(Stored data)
____________________
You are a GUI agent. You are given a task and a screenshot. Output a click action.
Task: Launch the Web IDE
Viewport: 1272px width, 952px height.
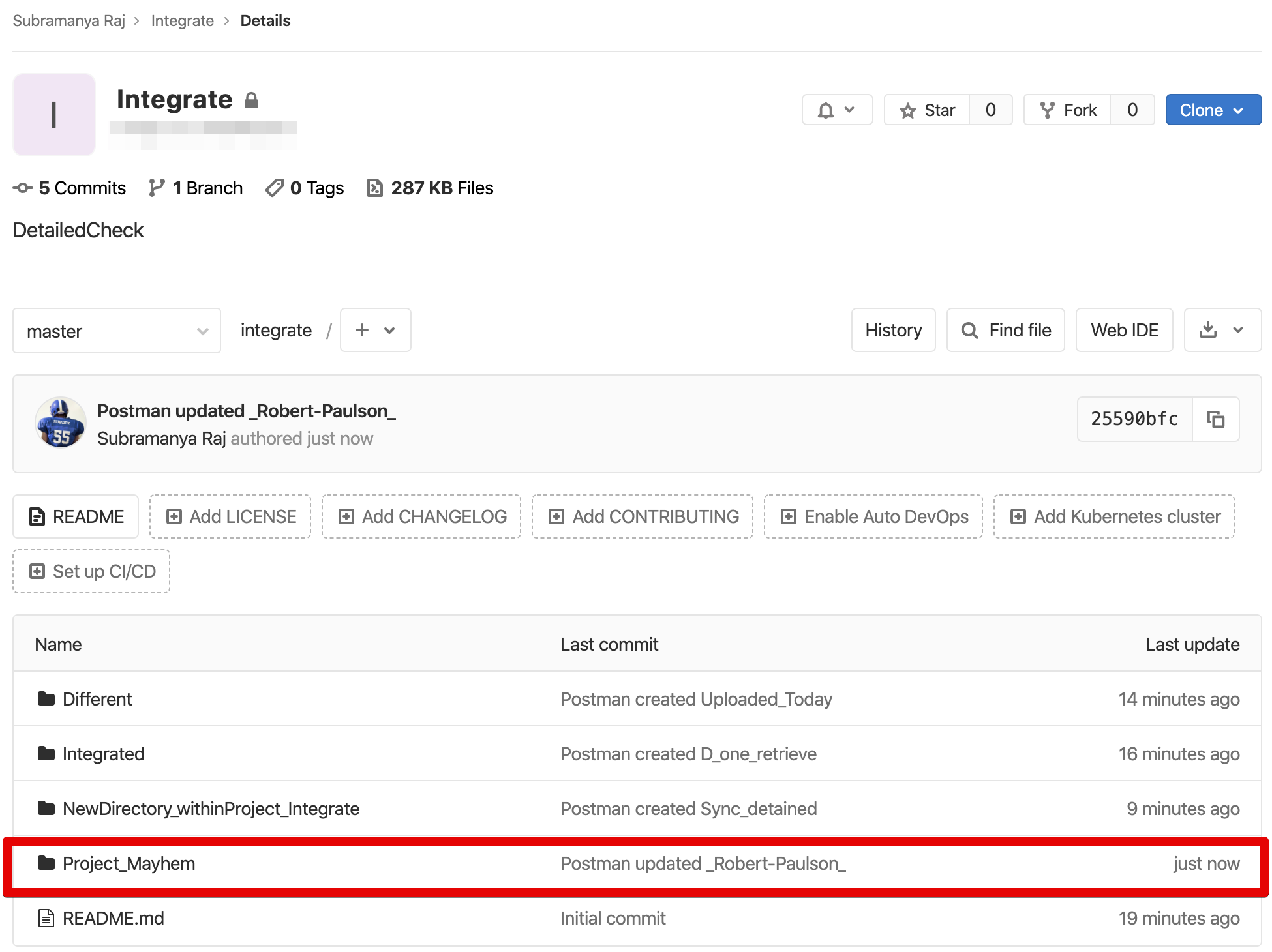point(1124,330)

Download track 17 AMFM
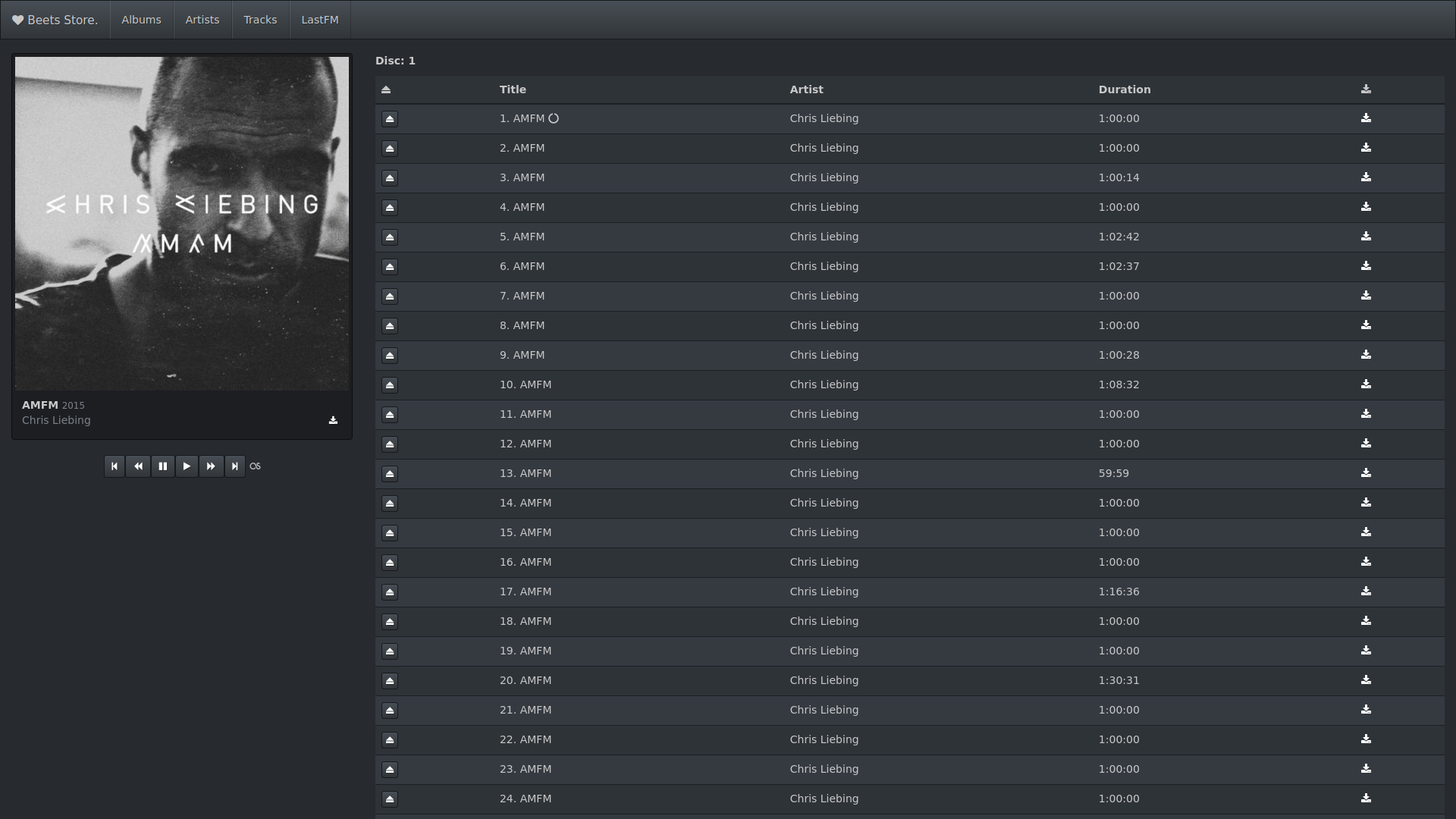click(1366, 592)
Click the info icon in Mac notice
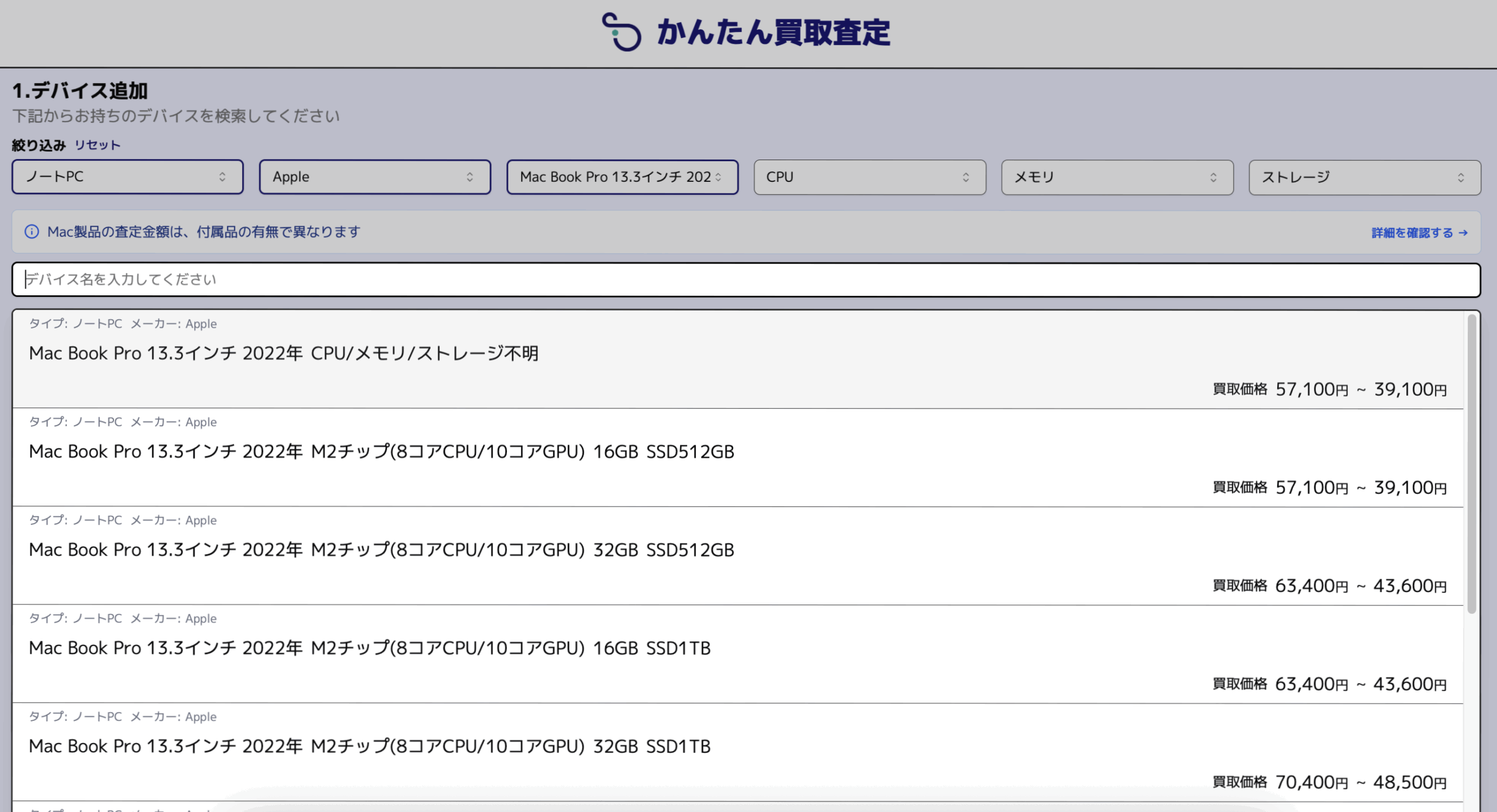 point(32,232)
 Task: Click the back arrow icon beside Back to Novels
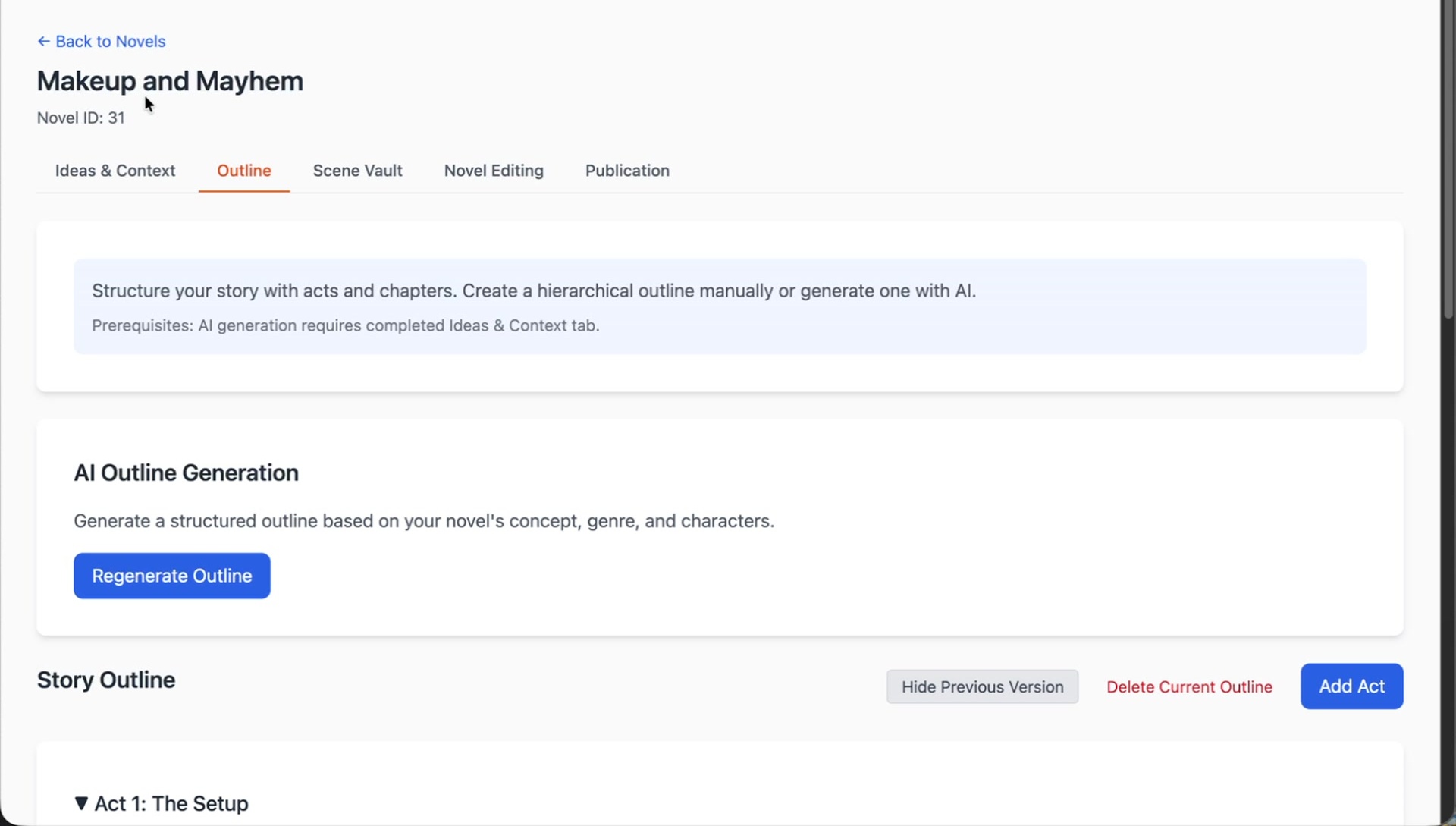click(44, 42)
____________________
_ACTIVITY_
Begin at the line containing "Task: Launch the Web IDE" and copy every line through the end of the data above exactly, omitting the pictures.

_THE COMPLETED TASK_
Task: Launch the Web IDE
Viewport: 1272px width, 952px height.
point(1124,330)

Download track 17 AMFM
click(1366, 592)
Click the info icon in Mac notice
 point(32,232)
 Task: Click the back arrow icon beside Back to Novels
click(44, 42)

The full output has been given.